[Start]
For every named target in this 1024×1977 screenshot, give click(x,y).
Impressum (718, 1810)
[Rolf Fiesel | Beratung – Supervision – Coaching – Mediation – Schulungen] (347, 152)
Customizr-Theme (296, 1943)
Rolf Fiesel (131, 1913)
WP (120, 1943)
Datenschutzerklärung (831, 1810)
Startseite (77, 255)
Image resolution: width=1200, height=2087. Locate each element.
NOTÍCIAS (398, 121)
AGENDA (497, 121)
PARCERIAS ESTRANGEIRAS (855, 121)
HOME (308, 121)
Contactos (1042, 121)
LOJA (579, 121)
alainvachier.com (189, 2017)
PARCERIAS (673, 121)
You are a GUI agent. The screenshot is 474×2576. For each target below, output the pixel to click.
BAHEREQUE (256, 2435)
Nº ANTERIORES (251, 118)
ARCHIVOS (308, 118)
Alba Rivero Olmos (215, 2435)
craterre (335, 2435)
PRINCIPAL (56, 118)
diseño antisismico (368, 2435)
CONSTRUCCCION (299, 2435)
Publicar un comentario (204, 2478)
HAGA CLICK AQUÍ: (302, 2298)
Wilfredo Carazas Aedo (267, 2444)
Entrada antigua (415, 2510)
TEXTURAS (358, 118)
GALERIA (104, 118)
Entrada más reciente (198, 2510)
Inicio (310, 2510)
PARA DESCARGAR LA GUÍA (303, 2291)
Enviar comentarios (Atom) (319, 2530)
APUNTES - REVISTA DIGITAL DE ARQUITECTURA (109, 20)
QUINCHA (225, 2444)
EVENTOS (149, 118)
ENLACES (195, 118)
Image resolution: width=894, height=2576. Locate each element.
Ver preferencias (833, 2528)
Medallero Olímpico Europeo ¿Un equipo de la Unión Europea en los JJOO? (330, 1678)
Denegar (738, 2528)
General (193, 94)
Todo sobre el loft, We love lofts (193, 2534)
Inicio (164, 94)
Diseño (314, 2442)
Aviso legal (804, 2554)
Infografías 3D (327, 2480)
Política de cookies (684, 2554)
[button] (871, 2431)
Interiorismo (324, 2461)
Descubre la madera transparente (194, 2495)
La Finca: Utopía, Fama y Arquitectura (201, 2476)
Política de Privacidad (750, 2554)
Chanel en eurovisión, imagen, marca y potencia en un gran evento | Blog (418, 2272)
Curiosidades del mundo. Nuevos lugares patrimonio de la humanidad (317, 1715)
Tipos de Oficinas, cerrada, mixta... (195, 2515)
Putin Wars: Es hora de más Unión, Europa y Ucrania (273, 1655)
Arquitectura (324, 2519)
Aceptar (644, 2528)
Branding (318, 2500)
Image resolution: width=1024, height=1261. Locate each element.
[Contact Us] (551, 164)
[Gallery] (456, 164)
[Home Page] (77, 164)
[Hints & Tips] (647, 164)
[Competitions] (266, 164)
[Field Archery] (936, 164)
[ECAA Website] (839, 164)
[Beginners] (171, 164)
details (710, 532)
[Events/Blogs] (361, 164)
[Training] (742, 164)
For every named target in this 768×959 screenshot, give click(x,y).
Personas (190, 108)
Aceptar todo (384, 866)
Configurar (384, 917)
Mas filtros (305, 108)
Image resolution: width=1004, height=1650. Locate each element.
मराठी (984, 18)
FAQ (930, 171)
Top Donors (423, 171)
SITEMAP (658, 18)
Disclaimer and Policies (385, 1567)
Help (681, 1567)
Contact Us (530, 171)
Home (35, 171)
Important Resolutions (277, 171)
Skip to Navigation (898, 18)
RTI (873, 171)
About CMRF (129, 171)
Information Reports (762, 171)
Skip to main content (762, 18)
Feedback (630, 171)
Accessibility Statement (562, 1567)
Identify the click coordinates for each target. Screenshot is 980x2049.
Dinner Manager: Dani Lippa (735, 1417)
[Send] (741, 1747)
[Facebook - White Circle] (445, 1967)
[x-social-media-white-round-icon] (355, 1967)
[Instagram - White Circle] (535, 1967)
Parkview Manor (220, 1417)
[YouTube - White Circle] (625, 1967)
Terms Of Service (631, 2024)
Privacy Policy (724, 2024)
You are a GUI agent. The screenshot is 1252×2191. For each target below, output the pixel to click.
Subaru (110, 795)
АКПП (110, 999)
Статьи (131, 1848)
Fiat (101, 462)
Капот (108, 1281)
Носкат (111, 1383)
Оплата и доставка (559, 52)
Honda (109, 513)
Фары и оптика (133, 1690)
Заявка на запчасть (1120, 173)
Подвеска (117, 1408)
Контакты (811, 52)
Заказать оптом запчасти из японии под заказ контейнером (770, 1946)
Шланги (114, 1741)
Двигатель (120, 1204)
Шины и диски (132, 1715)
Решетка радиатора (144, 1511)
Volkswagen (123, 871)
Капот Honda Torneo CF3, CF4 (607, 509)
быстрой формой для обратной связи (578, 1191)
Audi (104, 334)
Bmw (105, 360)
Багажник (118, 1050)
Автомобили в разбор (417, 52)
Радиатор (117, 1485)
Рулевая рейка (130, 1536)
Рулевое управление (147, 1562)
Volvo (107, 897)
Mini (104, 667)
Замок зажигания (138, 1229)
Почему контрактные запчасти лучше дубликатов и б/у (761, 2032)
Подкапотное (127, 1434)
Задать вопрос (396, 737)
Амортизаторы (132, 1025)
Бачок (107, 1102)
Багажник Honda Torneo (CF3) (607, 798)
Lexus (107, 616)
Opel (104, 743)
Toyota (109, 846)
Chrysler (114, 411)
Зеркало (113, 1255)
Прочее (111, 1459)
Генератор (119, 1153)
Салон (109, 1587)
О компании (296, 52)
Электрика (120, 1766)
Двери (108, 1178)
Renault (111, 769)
[End]
#### [WHAT TO DO]
Convert the items above, from the first line through the line containing "PARCERIAS (673, 121)", into a JSON list of strings with one string per line and blank lines omitted.

#### [OUTPUT OF THE TASK]
[
  "For every named target in this 1024×1977 screenshot, give click(x,y).",
  "Impressum (718, 1810)",
  "[Rolf Fiesel | Beratung – Supervision – Coaching – Mediation – Schulungen] (347, 152)",
  "Customizr-Theme (296, 1943)",
  "Rolf Fiesel (131, 1913)",
  "WP (120, 1943)",
  "Datenschutzerklärung (831, 1810)",
  "Startseite (77, 255)",
  "Image resolution: width=1200, height=2087. Locate each element.",
  "NOTÍCIAS (398, 121)",
  "AGENDA (497, 121)",
  "PARCERIAS ESTRANGEIRAS (855, 121)",
  "HOME (308, 121)",
  "Contactos (1042, 121)",
  "LOJA (579, 121)",
  "alainvachier.com (189, 2017)",
  "PARCERIAS (673, 121)"
]